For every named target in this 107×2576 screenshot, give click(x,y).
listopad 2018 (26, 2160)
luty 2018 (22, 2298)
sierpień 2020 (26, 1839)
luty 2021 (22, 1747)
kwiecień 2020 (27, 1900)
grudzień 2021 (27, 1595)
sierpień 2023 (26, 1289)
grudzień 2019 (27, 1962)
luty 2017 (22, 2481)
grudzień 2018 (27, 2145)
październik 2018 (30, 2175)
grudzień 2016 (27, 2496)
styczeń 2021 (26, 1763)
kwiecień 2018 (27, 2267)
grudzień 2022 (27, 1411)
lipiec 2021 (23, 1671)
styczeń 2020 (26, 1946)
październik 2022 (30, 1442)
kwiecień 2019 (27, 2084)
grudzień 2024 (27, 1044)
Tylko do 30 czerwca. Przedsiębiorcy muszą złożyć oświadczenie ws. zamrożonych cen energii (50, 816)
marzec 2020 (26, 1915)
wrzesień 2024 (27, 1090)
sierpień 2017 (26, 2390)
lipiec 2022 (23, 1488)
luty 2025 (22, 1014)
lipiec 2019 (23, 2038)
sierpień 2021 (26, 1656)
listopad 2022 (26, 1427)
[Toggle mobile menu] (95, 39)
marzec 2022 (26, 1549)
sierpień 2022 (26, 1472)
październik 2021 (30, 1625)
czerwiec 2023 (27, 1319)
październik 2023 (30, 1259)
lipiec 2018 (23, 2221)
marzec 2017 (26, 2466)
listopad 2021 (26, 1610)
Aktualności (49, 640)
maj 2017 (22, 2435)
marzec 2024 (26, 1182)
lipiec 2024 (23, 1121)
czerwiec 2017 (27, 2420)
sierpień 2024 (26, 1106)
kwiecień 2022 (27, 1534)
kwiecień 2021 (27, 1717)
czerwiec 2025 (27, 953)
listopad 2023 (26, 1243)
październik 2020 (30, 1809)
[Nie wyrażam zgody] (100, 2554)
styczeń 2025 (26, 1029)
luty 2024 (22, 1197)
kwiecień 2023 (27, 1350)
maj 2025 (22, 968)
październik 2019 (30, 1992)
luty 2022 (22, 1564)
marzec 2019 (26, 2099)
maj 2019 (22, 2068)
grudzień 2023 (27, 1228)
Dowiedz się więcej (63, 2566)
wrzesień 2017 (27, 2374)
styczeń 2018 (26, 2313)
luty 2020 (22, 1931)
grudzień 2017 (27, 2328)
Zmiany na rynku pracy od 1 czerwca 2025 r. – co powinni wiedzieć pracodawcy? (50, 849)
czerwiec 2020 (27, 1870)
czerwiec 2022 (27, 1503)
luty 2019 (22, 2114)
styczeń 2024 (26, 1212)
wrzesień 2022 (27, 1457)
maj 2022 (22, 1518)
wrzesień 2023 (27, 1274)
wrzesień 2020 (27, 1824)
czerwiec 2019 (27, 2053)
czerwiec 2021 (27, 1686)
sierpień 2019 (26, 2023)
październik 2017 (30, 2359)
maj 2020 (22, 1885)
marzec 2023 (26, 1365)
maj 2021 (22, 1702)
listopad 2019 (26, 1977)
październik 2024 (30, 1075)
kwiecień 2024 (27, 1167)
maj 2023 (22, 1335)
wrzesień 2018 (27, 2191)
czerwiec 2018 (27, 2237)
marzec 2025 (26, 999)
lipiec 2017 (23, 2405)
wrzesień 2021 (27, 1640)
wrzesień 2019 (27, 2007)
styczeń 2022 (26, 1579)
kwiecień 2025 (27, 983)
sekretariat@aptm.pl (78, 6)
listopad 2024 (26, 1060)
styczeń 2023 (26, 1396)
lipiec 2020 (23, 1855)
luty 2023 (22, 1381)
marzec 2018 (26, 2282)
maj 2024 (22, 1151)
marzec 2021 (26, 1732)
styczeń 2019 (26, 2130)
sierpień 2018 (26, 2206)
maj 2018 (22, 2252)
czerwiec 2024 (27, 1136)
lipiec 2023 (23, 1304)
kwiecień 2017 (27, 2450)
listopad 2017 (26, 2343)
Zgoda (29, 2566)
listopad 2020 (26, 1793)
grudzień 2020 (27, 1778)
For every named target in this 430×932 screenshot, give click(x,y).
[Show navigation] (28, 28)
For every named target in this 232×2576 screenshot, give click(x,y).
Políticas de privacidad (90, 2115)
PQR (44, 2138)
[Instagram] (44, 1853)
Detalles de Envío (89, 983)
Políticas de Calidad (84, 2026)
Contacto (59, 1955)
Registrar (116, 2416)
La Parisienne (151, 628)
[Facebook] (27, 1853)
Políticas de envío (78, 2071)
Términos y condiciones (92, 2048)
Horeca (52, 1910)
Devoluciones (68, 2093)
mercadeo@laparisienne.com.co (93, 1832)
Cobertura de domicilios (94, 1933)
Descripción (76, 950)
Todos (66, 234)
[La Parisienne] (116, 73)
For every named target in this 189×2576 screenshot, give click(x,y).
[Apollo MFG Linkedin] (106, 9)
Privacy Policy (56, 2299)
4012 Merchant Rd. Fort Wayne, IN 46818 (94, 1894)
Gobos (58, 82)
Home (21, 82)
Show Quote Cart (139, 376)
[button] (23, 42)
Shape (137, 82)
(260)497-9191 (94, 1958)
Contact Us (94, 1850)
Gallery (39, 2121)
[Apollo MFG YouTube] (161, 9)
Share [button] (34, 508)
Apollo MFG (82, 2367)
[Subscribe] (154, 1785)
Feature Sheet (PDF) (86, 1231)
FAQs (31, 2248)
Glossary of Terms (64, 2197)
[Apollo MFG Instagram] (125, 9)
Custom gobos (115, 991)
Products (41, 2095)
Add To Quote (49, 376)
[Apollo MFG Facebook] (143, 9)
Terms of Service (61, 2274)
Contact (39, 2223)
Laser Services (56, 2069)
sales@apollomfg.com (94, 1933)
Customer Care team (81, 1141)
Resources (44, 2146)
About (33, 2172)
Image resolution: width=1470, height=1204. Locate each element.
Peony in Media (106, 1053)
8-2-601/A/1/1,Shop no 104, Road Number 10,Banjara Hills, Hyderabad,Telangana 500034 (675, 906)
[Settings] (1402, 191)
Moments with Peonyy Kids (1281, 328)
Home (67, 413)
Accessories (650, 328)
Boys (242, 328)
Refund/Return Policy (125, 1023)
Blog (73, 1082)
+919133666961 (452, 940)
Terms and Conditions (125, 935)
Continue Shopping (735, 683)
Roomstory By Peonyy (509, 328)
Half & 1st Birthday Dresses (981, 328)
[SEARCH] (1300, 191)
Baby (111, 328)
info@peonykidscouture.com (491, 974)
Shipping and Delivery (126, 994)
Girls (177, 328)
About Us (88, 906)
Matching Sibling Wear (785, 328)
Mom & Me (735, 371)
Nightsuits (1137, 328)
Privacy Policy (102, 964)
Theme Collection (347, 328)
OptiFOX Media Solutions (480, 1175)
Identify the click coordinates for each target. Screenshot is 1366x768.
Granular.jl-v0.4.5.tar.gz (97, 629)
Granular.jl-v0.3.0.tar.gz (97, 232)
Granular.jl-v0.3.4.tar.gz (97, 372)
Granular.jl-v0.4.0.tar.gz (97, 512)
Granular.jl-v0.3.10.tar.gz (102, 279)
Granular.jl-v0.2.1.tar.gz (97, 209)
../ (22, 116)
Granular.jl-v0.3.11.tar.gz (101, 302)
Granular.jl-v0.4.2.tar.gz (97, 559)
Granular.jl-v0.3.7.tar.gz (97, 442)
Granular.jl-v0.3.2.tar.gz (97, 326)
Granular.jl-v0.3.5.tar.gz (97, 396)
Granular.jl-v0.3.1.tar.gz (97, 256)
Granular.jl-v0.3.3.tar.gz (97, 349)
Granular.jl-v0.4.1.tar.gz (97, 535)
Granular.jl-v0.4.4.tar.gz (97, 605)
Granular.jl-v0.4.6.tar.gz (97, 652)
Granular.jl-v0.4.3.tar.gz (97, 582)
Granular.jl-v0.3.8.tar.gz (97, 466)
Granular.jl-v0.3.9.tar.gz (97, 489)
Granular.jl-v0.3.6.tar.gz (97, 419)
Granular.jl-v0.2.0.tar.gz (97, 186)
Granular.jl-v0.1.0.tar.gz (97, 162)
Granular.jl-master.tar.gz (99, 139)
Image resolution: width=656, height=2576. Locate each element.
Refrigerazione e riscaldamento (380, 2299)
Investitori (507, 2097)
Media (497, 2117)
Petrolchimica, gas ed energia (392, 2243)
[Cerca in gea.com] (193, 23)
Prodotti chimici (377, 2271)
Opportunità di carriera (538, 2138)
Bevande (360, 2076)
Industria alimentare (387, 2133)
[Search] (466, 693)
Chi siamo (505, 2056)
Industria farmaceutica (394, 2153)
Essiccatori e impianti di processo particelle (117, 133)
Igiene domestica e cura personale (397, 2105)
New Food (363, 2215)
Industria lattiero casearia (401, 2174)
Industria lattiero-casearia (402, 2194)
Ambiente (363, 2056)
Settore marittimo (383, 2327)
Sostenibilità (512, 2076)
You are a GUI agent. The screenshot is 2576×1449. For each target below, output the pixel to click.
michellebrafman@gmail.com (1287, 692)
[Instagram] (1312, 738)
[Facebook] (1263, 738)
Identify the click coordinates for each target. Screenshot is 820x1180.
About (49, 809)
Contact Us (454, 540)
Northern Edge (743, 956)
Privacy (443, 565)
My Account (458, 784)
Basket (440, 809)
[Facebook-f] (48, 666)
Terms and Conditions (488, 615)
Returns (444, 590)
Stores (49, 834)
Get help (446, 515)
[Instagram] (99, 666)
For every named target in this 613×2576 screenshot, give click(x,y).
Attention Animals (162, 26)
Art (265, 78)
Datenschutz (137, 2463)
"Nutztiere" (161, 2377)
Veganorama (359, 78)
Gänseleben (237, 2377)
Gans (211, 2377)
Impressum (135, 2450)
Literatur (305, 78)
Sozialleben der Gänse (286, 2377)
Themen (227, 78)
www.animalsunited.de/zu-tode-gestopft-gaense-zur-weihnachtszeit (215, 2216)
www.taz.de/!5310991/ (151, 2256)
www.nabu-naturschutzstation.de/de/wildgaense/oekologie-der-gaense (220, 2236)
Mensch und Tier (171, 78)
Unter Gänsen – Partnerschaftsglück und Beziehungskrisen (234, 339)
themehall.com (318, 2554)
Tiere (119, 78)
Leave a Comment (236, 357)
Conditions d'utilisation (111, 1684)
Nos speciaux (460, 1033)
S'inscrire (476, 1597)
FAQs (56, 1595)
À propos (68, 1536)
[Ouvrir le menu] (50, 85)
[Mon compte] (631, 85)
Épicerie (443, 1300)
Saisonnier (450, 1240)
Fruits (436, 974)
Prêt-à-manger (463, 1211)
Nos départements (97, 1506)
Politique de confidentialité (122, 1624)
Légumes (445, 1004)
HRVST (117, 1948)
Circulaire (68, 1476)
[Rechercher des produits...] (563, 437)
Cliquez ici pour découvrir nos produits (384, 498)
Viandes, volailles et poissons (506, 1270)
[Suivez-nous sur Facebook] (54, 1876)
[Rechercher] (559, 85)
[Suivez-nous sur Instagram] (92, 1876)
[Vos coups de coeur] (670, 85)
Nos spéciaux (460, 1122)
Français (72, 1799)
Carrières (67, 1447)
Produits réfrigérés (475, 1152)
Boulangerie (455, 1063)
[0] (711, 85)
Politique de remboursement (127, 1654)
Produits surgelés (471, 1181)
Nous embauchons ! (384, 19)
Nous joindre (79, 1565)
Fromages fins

[Work item]
Copy, please, every line from the start of the entries down to the line that holds "sierpień 2017 (26, 2390)", with both of those lines included and no others.

[Task solution]
For every named target in this 107×2576 screenshot, give click(x,y).
listopad 2018 (26, 2160)
luty 2018 (22, 2298)
sierpień 2020 (26, 1839)
luty 2021 (22, 1747)
kwiecień 2020 (27, 1900)
grudzień 2021 (27, 1595)
sierpień 2023 (26, 1289)
grudzień 2019 (27, 1962)
luty 2017 (22, 2481)
grudzień 2018 (27, 2145)
październik 2018 (30, 2175)
grudzień 2016 (27, 2496)
styczeń 2021 (26, 1763)
kwiecień 2018 (27, 2267)
grudzień 2022 (27, 1411)
lipiec 2021 (23, 1671)
styczeń 2020 (26, 1946)
październik 2022 (30, 1442)
kwiecień 2019 (27, 2084)
grudzień 2024 (27, 1044)
Tylko do 30 czerwca. Przedsiębiorcy muszą złożyć oświadczenie ws. zamrożonych cen energii (50, 816)
marzec 2020 (26, 1915)
wrzesień 2024 (27, 1090)
sierpień 2017 (26, 2390)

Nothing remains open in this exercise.